-- Passage provided --
Table 3 Mollicutes species identified from different anatomical sites in bovine, ovine and caprine species

In small ruminants, M. ovipneumoniae (54% of identifications), M. arginini (29%) and M. conjunctivae (17%) were most prevalent (Table 2). M. ovipneumoniae was predominately identified from the lungs (n = 449 (73%) identifications) and upper respiratory tract (n = 72 (12%)), with the remainder from ear, eye, genital, joint, lymph, milk and pericardial samples (Table 3). M. conjunctivae was detected only from eyes. Milk samples from mastitic sheep and goats infrequently yielded Mycoplasma sp.; with only two identifications of M. ovipneumoniae and six of M. arginini over the fourteen year period. The haemoplasma M. ovis was identified just once, in 2017, from a sheep with a reported blood packed cell volume of 12%, yet the animal appeared well. M. bovis was identified twice in lambs; in one case from lung tissue, and the second from a brain swab from which M. arginini was also found as a co-infecting organism (Table 2 & Table 3).

The ubiquitously occurring M. arginini was identified from a number of body sites in bovine, ovine and caprine hosts, mostly as a co-infecting Mycoplasma species in lung and nasal/pharyngeal samples, but also, less frequently in brain, eye, foetal material, genitals, joint, lymph tissue, milk and small intestine (Table 3).

Identification of two or more Mycoplasma species in a given sample was not uncommon. M. bovis and M. alkalescens most commonly co-existed in an average of 11 samples annually (range of 3 to 17). Less common were M. bovis and M. arginini (6 occurrences per year, range of 0 to 21), M. bovis and M. bovirhinis (6 occurrences per year, range of 1 to 16), and M. dispar and M. bovirhinis (5 occurrences per year, range of 0 to 19); other mixed infections of note were M. bovis and M. dispar which were more common from 2011 onwards (ranged from0 to 11 annually), and M. bovis and M. canadense (ranged from 0 to 10). In ovine/caprine samples M. ovipneumoniae accompanied by M. arginini was not uncommon, although observations varied considerably, ranging from 3 to 26 annually.

-- Your tasks --
**1)** From the Mycoplasma passage, reproduce everything from "Identification of two" down to "to 26 annually.".
**2)** Answer these questions using the Mycoplasma passage:
(a) Which species was detected only from eyes?
(b) How many M. ovipneumoniae identifications came from the lungs?
(c) Which two species most commonly co-existed in a sample, and in an average of how many samples annually?
**3)** Summarize the Mycoplasma passage in two sentences.

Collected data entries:

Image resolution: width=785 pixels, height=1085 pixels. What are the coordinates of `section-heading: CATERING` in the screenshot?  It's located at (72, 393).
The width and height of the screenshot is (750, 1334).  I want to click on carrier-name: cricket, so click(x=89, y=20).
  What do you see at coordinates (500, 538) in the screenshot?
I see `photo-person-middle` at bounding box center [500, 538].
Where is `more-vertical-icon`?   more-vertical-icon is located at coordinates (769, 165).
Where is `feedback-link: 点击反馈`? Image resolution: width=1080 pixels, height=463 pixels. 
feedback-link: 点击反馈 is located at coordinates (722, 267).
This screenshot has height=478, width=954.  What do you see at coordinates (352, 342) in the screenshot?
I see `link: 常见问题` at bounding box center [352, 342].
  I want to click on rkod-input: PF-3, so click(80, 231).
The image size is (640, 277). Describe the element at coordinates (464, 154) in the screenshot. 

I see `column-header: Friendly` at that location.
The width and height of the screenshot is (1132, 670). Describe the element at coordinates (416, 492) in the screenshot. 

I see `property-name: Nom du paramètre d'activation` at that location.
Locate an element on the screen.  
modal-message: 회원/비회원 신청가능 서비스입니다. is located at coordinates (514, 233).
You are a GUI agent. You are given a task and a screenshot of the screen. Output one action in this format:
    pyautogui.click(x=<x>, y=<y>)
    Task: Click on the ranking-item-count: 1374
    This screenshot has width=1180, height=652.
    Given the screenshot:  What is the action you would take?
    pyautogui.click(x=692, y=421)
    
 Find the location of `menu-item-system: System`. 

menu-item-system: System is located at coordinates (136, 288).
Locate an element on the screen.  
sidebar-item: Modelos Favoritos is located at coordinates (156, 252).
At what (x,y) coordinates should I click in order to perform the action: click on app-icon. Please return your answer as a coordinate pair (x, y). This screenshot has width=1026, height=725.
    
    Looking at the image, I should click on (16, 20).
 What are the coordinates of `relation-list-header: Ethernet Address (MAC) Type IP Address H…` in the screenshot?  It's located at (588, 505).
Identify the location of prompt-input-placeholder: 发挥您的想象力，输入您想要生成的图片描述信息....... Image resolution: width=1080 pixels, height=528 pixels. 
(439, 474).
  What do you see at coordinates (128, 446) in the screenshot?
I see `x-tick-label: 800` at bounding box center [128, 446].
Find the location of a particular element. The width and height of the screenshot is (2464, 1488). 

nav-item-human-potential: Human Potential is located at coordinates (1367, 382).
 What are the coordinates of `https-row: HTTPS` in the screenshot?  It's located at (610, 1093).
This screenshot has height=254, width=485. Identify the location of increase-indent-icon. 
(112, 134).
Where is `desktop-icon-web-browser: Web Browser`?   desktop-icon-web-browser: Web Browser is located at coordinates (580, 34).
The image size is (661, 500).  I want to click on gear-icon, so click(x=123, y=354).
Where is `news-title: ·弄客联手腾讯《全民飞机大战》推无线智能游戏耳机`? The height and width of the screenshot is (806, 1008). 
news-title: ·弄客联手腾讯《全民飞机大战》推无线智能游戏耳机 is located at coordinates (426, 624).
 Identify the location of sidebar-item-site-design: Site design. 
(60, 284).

-- Task responses --
**1)**
Identification of two or more Mycoplasma species in a given sample was not uncommon. M. bovis and M. alkalescens most commonly co-existed in an average of 11 samples annually (range of 3 to 17). Less common were M. bovis and M. arginini (6 occurrences per year, range of 0 to 21), M. bovis and M. bovirhinis (6 occurrences per year, range of 1 to 16), and M. dispar and M. bovirhinis (5 occurrences per year, range of 0 to 19); other mixed infections of note were M. bovis and M. dispar which were more common from 2011 onwards (ranged from0 to 11 annually), and M. bovis and M. canadense (ranged from 0 to 10). In ovine/caprine samples M. ovipneumoniae accompanied by M. arginini was not uncommon, although observations varied considerably, ranging from 3 to 26 annually.

**2)**
(a) M. conjunctivae
(b) 449 identifications (73%)
(c) M. bovis and M. alkalescens, in an average of 11 samples annually

**3)** In small ruminants, M. ovipneumoniae, M. arginini and M. conjunctivae were the most prevalent species, and M. ovipneumoniae came mostly from the lungs and upper respiratory tract. M. arginini was found at many body sites, mostly as a co-infecting species, and samples with two or more Mycoplasma species were not uncommon, most often M. bovis with M. alkalescens.